## Aufgabenliste
- a) Schreiben Sie aus dem Text über die Renovierung des Altonaer Theaters den Abschnitt von „Anstoß dafür war“ bis „großzügiger und freundlicher.“ wortgetreu ab.
- b) Führen Sie den Text über die Renovierung des Altonaer Theaters im Anschluss an seinen letzten Satz fort.
--- Textauszug ---
Mann muss dem Intendanten aber lassen, dass er immer mit voller Begeisterung dabei ist, wenn es um sein Theater geht. Schließlich hat sich während der Sommerpause einiges getan, worauf er stolz sein kann: Das Altonaer Theater ist renoviert.

Anstoß dafür war eine Publikumsbefragung zu Spielplan und Ambiente. Während die Resonanz auf Stückauswahl und Inszenierungen durchweg positiv ausfiel, lös-ten Einrichtung und Gestaltung nur bei der Hälfte aller Zuschauer Wohlbefinden aus. Auf dieses alarmierende Resultat musste, so fanden die Organisatoren, reagiert werden. So wurde etwa das gesamte Vorderhaus umstrukturiert und erscheint nun viel großzügiger und freundlicher.

Bei der Farbgebung hielt man sich im Großen und Ganzen an das Original von 1929 in Anthrazit, Weinrot und Eierschale. Das kommt auch dem Zuschauerraum zugute, der das Publikum nun endlich von den bedrückend muffigen Brauntönen erlöst.

Mit dem Umbau geht jedoch nicht nur eine stärkere Publikumsbindung einher. Geschäftsführer Dietrich Wersich spricht auch die Hoffnung auf eine Art Kulturmeile in Verbindung mit dem Altonaer Museum aus. Voraussetzung dafür ist eine stärkere Öffnung zum Platz der Republik.

Bei großen Plänen ist die Direktion allerdings immer auf die Mithilfe des Vereins „Freunde des Altonaer Theaters“ angewiesen. Alleine an der Renovierung waren 50.000 Mark Spendengelder beteiligt. Doch der Verein ist natürlich auch für das Kulturelle zuständig, das, womit das Publikum bis dato zufrieden war. Damit das so bleibt, setzt sich der Förderverein besonders für die kleinen Produktionen auf der Foyer-Bühne ein. Die fasst nämlich maximal hundert Zuschauer und ist entsprechend begrenzt rentabel.
--- Bereitgestellte Datensätze ---
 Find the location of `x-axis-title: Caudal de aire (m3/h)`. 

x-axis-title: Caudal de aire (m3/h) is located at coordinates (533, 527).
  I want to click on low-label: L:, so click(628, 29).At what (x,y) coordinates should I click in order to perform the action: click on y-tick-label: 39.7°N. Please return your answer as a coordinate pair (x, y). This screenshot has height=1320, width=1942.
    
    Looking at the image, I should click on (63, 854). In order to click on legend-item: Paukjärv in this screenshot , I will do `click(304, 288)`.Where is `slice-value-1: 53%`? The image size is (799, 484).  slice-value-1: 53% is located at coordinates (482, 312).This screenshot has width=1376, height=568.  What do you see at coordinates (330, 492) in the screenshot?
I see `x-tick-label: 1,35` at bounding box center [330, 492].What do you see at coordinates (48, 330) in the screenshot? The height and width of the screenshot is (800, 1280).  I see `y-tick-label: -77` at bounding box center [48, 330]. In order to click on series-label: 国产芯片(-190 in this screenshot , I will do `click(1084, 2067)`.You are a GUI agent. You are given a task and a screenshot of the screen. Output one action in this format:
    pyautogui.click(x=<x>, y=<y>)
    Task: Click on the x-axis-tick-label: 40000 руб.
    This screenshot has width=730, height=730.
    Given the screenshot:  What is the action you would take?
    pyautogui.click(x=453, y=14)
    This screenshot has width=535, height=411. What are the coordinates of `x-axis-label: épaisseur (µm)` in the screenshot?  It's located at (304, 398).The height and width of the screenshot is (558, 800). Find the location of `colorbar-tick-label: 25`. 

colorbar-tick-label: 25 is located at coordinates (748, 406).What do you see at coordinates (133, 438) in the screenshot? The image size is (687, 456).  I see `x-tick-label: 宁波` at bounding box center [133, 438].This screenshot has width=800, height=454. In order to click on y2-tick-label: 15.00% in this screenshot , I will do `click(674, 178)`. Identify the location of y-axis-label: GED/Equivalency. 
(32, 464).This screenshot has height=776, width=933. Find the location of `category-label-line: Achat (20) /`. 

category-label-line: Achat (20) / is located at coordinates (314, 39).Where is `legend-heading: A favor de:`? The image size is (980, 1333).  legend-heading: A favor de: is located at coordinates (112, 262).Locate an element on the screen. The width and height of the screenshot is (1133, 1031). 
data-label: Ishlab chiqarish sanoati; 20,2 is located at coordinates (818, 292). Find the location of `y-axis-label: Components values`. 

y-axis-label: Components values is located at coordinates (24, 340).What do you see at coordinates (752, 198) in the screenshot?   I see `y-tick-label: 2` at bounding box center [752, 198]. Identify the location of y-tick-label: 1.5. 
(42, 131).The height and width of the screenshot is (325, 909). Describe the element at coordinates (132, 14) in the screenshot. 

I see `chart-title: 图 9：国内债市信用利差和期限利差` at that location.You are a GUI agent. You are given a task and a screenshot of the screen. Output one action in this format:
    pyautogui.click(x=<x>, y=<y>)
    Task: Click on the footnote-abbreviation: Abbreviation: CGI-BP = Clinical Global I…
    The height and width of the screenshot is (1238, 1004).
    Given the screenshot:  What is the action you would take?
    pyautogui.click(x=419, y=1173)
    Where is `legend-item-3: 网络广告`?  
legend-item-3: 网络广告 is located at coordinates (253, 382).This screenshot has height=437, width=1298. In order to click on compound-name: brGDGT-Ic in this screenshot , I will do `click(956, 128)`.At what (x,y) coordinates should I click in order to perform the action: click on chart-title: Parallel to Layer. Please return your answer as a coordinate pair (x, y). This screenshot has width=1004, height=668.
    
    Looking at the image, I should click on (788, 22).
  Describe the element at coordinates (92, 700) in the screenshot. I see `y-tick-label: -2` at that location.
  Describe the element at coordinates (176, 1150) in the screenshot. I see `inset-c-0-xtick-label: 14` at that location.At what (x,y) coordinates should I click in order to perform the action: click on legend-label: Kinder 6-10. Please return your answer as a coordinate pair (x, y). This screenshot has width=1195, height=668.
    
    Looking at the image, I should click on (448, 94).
---
## Lösungen zur Übung
- a)
Anstoß dafür war eine Publikumsbefragung zu Spielplan und Ambiente. Während die Resonanz auf Stückauswahl und Inszenierungen durchweg positiv ausfiel, lös-ten Einrichtung und Gestaltung nur bei der Hälfte aller Zuschauer Wohlbefinden aus. Auf dieses alarmierende Resultat musste, so fanden die Organisatoren, reagiert werden. So wurde etwa das gesamte Vorderhaus umstrukturiert und erscheint nun viel großzügiger und freundlicher.

- b)
Auf dieser kleinen Bühne kommen neue Stücke zur Aufführung, die sich in erster Linie an ein jüngeres Publikum wenden wollen. Schon im Oktober inszeniert Franz-Joseph Dieken hier die Belgrader Trilogie der Serbin Biljana Srbljanovic. Für die ganz Kleinen ab drei Jahren wird am 22. September in der Regie von Marc Lowitz Jutta Bauers großartige Königin der Farben zur Uraufführung kommen.

Henning Bock verschlägt es mit seiner nunmehr dritten Inszenierung auf die große Bühne. Auf Oliver Bukowski, für dessen Stücke Schneider die Hamburger Erstaufführungsrechte erwarb, folgt Anfang nächsten Jahres Aki Kaurismäki. An dessen Film I hired a contract killer reizt Bock die gleiche krude Mischung aus Humor und Melancholie, wie sie für Bukowskis Schauspiele charakteristisch ist.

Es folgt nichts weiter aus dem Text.